# Question from a newbie



## Nad (Jul 16, 2014)

Hi... I'm a new member to this forum. I am recently retired and I finally have time to do some woodworking. I came across this forum while searching for some info on how to use the adaptor in my new Kempston brass guide kit. 

I'm not new to woodworking: I have been tinkering in it for years but I'm by no means an expert. I have been fighting with a Sears router for years and just recently replaced it with a DeWalt DW611 Compact Router (with the plunge base) which is a dream to use.

The Kempston Brass Guide kit comes with an adaptor. I assume the adaptor would be used on a router table but I have no idea how it would be mounted. The existing holes are not counter sunk so the screws would stick out if it was to be mounted on a base ring. The flange on the outside edge is on the same side as the flange in the center that accepts the center guide so it can't just drop in the hole on the router table.

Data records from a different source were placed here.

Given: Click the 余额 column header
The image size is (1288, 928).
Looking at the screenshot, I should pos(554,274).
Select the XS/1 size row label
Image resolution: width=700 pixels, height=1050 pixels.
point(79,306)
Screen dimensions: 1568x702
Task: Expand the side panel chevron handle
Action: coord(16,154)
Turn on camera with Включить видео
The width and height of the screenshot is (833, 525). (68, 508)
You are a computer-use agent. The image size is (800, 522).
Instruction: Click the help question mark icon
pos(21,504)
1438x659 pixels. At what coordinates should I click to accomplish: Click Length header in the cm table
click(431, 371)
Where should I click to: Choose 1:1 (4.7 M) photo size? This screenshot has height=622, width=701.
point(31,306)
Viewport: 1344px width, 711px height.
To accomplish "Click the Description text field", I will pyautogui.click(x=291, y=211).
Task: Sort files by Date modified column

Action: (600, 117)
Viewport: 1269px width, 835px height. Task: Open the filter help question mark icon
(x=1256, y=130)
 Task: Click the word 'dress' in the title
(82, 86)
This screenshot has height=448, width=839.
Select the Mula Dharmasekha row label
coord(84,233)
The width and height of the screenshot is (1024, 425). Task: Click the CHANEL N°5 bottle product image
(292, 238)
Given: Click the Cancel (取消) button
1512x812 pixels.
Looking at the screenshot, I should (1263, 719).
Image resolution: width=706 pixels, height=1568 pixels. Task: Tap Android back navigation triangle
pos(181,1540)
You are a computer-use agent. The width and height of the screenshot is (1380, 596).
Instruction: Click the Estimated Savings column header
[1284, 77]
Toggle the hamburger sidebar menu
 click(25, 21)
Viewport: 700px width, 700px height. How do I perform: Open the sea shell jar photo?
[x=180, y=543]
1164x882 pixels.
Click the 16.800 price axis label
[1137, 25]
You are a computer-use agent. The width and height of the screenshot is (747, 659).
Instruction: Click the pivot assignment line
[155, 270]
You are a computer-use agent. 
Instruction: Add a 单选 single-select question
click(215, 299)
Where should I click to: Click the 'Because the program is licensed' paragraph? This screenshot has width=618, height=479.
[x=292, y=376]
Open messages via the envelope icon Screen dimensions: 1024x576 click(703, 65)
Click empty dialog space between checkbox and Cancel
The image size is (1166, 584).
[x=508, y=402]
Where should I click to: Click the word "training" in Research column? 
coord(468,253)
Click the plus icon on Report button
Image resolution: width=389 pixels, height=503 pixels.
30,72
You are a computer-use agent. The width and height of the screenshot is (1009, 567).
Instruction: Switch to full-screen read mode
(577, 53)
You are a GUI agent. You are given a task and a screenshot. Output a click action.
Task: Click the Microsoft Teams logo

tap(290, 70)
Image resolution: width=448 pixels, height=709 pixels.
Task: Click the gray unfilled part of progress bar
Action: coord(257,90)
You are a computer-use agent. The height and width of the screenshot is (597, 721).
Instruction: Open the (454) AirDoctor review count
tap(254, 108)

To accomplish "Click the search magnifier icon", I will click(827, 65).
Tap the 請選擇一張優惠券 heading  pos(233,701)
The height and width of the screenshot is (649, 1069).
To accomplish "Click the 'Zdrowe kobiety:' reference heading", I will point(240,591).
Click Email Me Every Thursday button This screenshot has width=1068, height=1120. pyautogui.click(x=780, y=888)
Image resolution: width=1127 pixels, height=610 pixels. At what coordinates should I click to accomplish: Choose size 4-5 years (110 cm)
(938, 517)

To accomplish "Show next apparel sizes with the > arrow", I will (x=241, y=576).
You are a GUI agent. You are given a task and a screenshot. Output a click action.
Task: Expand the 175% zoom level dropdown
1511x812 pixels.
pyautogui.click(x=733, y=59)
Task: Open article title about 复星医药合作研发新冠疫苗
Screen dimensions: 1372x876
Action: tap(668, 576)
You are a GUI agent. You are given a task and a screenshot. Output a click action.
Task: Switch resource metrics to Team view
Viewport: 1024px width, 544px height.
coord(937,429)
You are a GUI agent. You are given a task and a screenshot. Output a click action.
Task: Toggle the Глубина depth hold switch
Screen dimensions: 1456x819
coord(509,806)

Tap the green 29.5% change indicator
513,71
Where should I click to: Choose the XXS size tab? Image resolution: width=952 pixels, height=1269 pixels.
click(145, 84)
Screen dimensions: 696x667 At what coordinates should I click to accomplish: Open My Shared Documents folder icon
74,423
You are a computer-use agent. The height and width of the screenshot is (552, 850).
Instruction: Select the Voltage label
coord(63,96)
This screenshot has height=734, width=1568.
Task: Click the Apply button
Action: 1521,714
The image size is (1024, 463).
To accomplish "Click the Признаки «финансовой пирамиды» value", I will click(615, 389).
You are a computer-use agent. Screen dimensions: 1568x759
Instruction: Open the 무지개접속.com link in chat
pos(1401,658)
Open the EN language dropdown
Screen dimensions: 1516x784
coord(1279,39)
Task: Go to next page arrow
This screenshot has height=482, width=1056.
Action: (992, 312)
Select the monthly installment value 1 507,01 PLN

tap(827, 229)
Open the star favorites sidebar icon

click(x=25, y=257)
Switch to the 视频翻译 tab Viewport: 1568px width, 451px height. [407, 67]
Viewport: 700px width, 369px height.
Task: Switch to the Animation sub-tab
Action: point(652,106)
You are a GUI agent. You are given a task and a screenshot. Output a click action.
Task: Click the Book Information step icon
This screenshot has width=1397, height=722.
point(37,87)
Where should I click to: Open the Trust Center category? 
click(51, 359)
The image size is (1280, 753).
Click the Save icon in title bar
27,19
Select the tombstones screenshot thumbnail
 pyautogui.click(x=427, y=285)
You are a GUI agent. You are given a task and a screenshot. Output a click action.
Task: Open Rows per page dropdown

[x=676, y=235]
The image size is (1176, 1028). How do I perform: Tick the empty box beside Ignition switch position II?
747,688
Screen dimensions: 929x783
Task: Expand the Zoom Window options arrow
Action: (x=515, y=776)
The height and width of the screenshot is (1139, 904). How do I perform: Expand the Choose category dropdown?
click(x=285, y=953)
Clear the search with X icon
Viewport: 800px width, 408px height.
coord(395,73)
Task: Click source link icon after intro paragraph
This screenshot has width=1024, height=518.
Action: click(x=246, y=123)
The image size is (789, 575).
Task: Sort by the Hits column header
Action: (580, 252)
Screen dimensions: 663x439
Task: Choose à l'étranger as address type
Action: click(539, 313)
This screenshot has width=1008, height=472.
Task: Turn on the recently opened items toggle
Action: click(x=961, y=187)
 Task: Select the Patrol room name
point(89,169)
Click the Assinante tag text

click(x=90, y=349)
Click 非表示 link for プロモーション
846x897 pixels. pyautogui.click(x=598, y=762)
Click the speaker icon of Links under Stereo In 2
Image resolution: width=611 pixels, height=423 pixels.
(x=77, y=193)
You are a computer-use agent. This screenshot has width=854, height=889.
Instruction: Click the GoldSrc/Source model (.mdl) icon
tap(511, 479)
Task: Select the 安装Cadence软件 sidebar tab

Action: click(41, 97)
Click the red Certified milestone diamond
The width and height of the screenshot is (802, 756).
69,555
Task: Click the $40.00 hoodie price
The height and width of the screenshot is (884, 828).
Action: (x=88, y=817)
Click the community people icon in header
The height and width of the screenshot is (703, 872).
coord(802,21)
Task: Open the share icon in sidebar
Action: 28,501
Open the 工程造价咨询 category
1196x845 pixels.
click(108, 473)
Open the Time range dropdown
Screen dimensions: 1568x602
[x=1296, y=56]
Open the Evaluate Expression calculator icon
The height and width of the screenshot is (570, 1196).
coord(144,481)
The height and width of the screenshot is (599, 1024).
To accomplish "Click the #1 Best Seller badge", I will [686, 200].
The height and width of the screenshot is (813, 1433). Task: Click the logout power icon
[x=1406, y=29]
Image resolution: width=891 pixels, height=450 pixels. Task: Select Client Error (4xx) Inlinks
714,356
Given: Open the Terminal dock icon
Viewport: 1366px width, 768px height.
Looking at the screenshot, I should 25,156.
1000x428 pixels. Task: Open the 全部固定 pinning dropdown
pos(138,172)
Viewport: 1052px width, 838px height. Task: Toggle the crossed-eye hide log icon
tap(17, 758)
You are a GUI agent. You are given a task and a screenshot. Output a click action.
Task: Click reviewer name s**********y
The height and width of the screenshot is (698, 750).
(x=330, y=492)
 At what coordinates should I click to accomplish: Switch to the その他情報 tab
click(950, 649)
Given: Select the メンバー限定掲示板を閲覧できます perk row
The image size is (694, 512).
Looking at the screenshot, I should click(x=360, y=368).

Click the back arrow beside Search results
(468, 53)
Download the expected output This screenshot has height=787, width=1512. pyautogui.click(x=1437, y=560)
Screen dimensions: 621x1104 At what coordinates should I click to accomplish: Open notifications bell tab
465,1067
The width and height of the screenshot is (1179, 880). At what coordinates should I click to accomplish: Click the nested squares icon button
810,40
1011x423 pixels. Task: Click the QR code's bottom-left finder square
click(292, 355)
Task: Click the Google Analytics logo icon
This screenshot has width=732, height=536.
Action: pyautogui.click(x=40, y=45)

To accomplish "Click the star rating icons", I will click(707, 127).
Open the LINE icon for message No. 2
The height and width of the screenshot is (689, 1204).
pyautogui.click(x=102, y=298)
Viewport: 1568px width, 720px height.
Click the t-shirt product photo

Can anyone shed some light on the way to mount and use this adaptor?

Dan


----------



## old55 (Aug 11, 2013)

Welcome to the forum Dan.


----------



## Semipro (Mar 22, 2013)

Hello Dan, glad you found us, it's great to have you as a member of the community, welcome to Router Forums.


----------



## OutoftheWoodwork (Oct 4, 2012)

Hi Dan. Welcome to the forum. I have the same DeWalt router as yourself. I, too, enjoy mine, and use it for my sign making. I use my Craftsman full size (without the plunge) to do only my round overs/finishing; I keep it set where I need it so all I have to do is turn it on.


----------



## Nad (Jul 16, 2014)

Thanks for the warm welcome everybody.

Those are really nice signs Barb. I have never tried making anything like that. I like the edges. Do you have a template to do those? They look so even. I've only ever done straight edges on my projects.


----------



## OutoftheWoodwork (Oct 4, 2012)

Nad said:


> Thanks for the warm welcome everybody.
> 
> Those are really nice signs Barb. I have never tried making anything like that. I like the edges. Do you have a template to do those? They look so even. I've only ever done straight edges on my projects.


The edges are done with my round over and freehand. Just bringing the router to the wood, back out, and in again a small space over. I sometimes think I've got a Guide holding me steady as I do them because it just comes out that way.


----------



## richjh (Jan 14, 2013)

Hi Dan,

I have the same Kempston set and the adapter does not fit my PC, DeWalt or Triton routers and it does not fit any of the rings in my MLCS router table insert. From some Amazon reviews, it looks like it fits some Makita routers and this Makita adapter was referenced, Makita 321492, and the picture of that adapter matches the one on the kit. 

Rich


----------



## Nad (Jul 16, 2014)

Hi Rich,
Thanks for the info. I Googled the Makita part number and then looked at the Google Images. One image shows it mounted on a base plate. It looks like the Makita has an extra ring that holds down the adapter and a couple of screws to hold the whole thing in place.

_url deleted_

The DeWalt and other routers don't have that type of mount. Now that I have seen it mounted, I could probably incorporate it into my table design when I get around to building one.

Thanks again for the info.

Dan


----------



## jw2170 (Jan 24, 2008)

Hi Dan, welcome to the forum.

Unfortunately, until you have 10 posts you cannot post a URL link.

Re-reading your post, you seem more concerned about using the adapter in a table rather that using your guide bushings with your DW611? Can you use the guide bushings with the DW611? How do you intend to mount the DW611 in the table?


----------



## Nad (Jul 16, 2014)

Hi James,

Yes I can use the guide bushings with my DW611. I guess what bugged me is that there is a component in the kit that I have no idea how to use and no instructions to explain how or where to use it. There is no obvious way to mount this adapter on a router; not on any of the various routers makes and models I have ever used anyway. On the other hand, I never owned or used a Makita router either.

Now that I have seen the solution, I can now go to my workshop and play with my new guide bushings without wondering if there was something wonderful that I could or should be doing with this mysterious adapter, every time I open the box. :sarcastic:

On the other hand, I'm very happy that I found and joined this forum in my search. I have already learned a lot just browsing through the threads these last two days. 

Thanks everyone for your help.

Dan


----------